REQUIRED WORK -> Copy out the data below word for word, starting at the line that contains "You are a GUI" and ending at the line that contains "pyautogui.click(x=<x>, y=<y>)", with both of those lines included.

RECORDED INFORMATION ->

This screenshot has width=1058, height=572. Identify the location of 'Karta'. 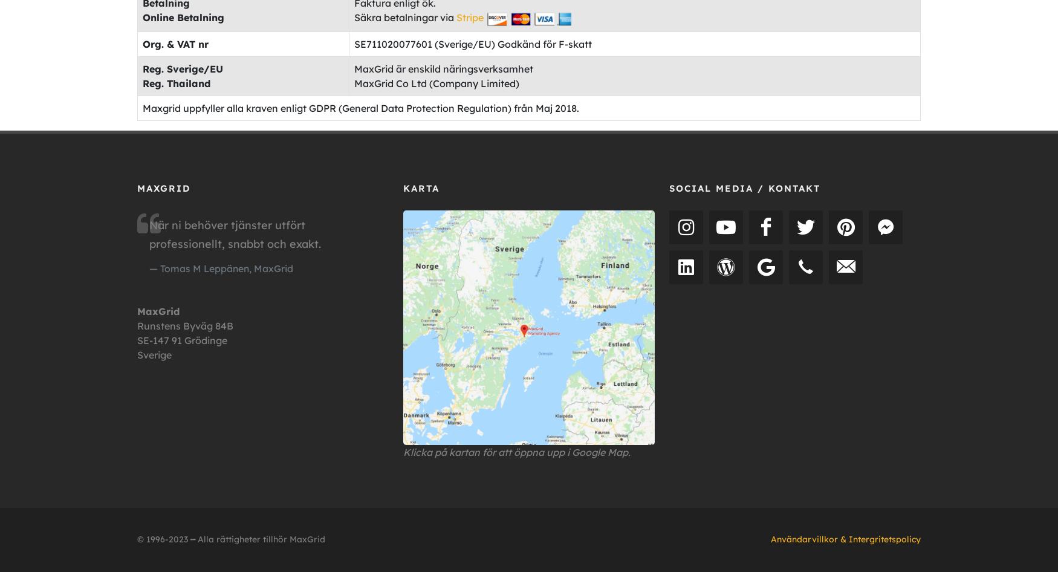
(421, 187).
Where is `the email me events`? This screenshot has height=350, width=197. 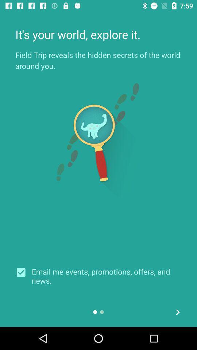
the email me events is located at coordinates (106, 276).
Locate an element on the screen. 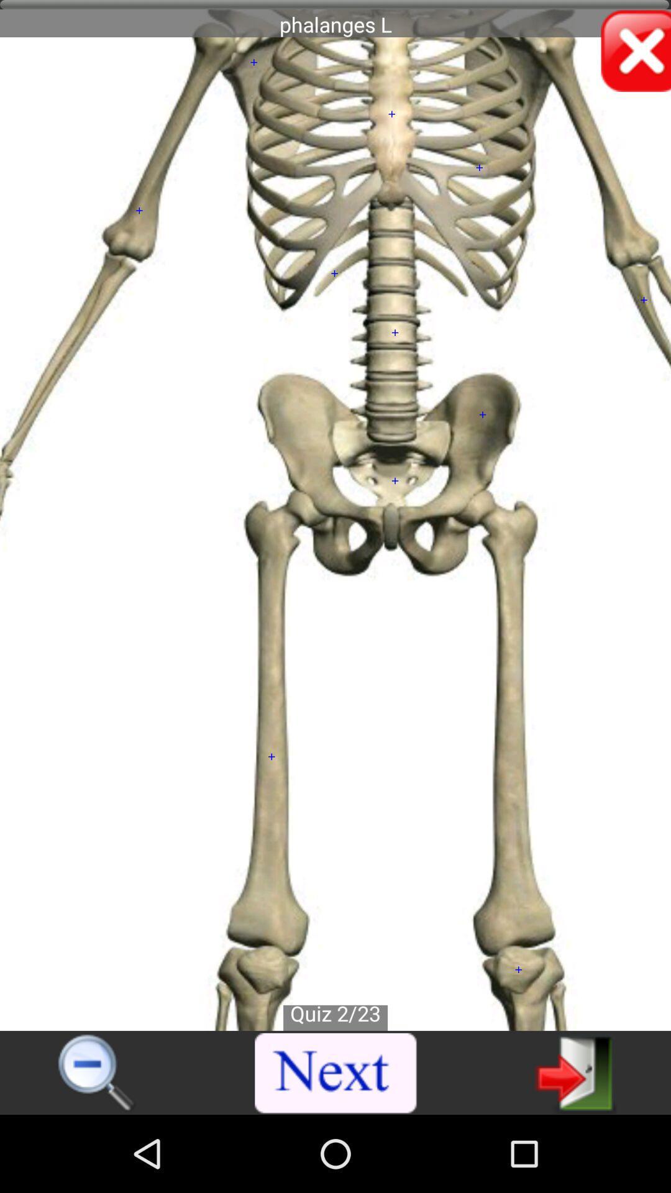 The image size is (671, 1193). zoom is located at coordinates (97, 1073).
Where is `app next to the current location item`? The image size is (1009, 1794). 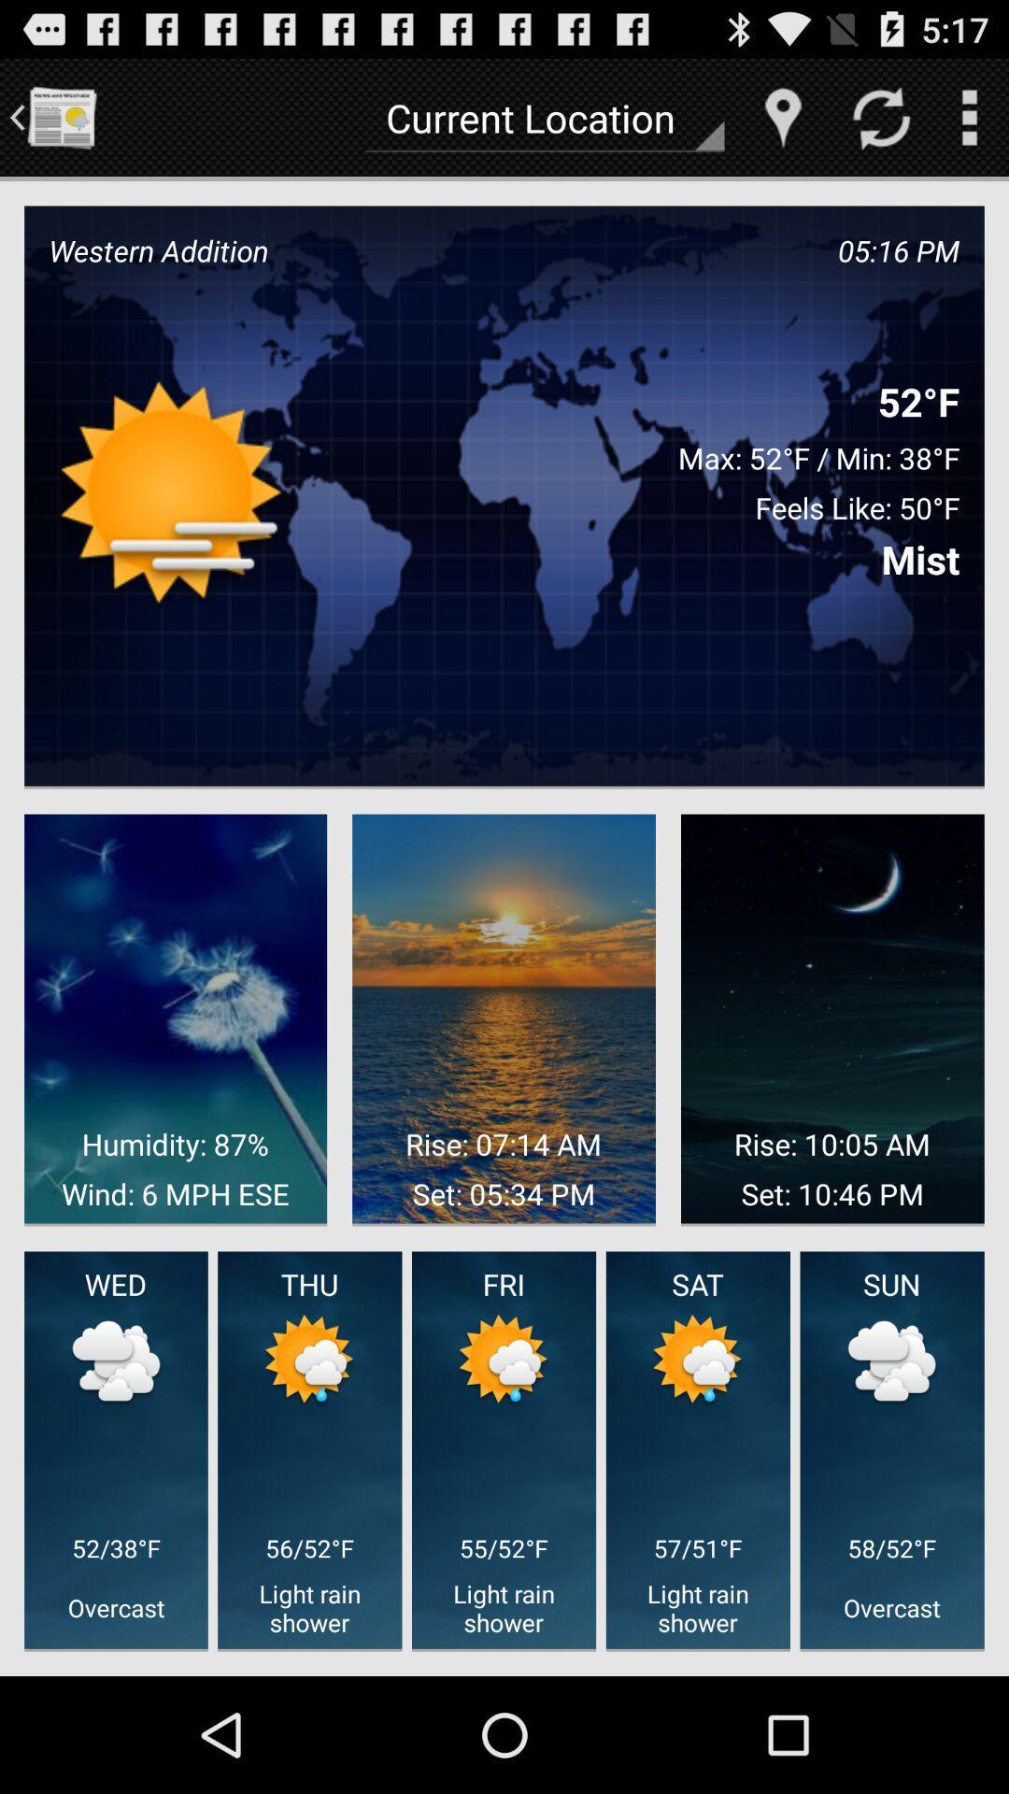 app next to the current location item is located at coordinates (60, 116).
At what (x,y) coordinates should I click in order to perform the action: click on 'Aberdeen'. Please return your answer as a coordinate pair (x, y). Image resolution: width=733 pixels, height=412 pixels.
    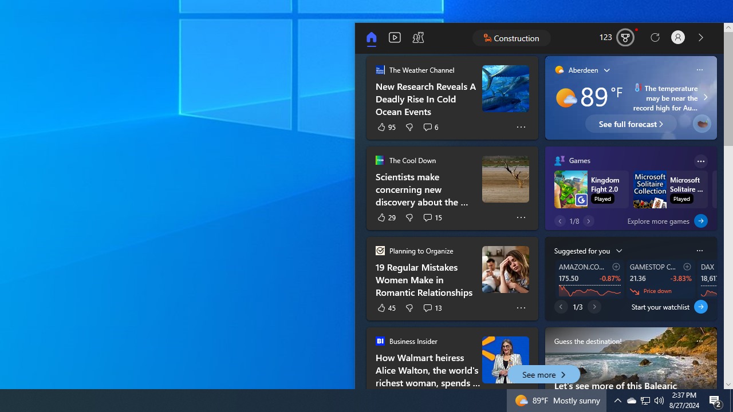
    Looking at the image, I should click on (576, 70).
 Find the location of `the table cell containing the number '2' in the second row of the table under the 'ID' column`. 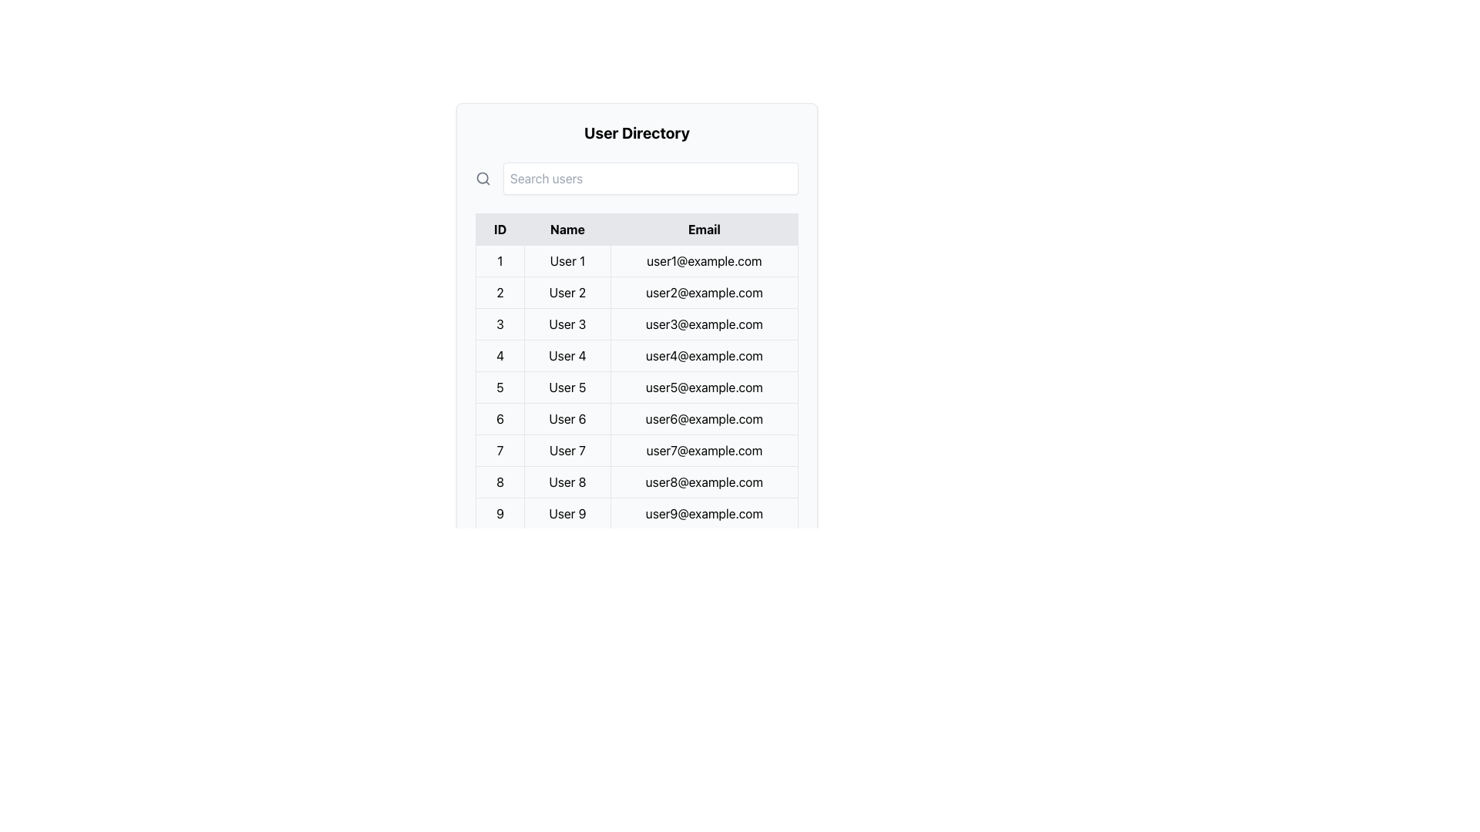

the table cell containing the number '2' in the second row of the table under the 'ID' column is located at coordinates (499, 293).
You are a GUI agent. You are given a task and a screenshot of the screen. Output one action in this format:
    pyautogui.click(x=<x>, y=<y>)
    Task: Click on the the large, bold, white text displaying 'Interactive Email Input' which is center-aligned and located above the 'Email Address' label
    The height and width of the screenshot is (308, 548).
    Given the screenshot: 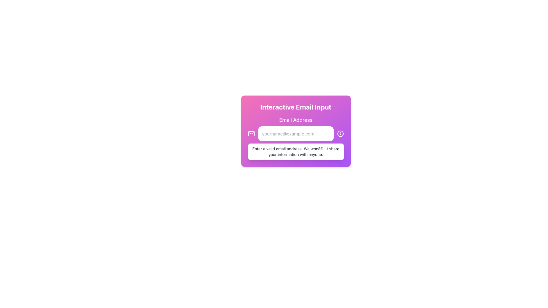 What is the action you would take?
    pyautogui.click(x=296, y=107)
    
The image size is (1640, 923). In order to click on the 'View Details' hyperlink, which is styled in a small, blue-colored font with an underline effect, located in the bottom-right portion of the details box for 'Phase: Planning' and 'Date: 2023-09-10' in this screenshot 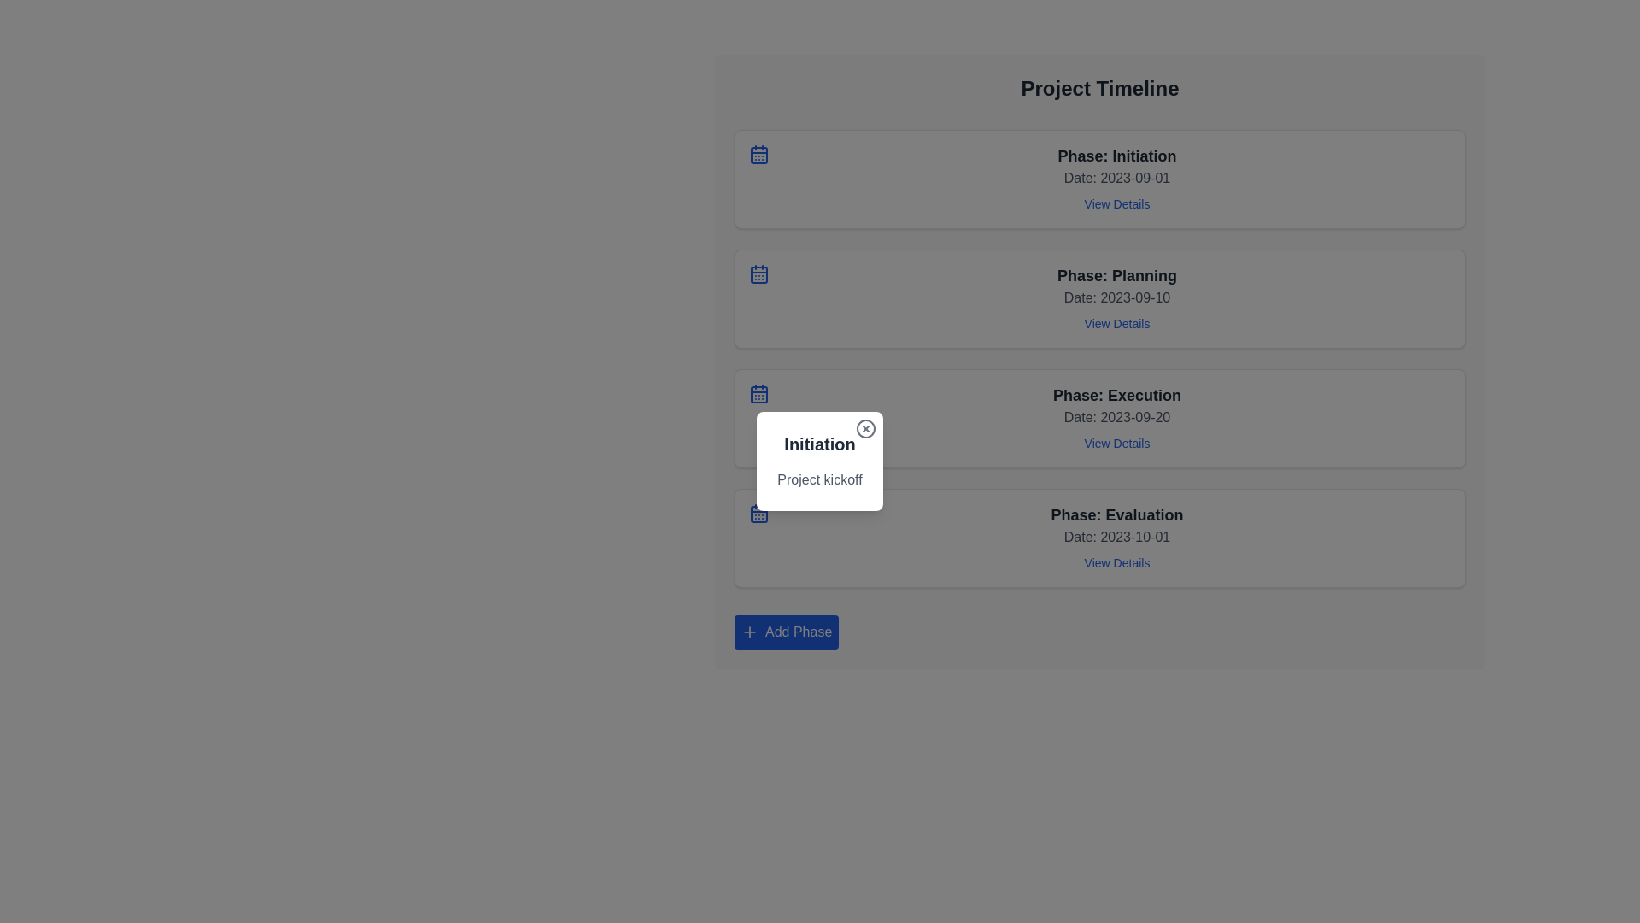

COMPLETE RESPONSE ->
You are a GUI agent. You are given a task and a screenshot of the screen. Output one action in this format:
    pyautogui.click(x=<x>, y=<y>)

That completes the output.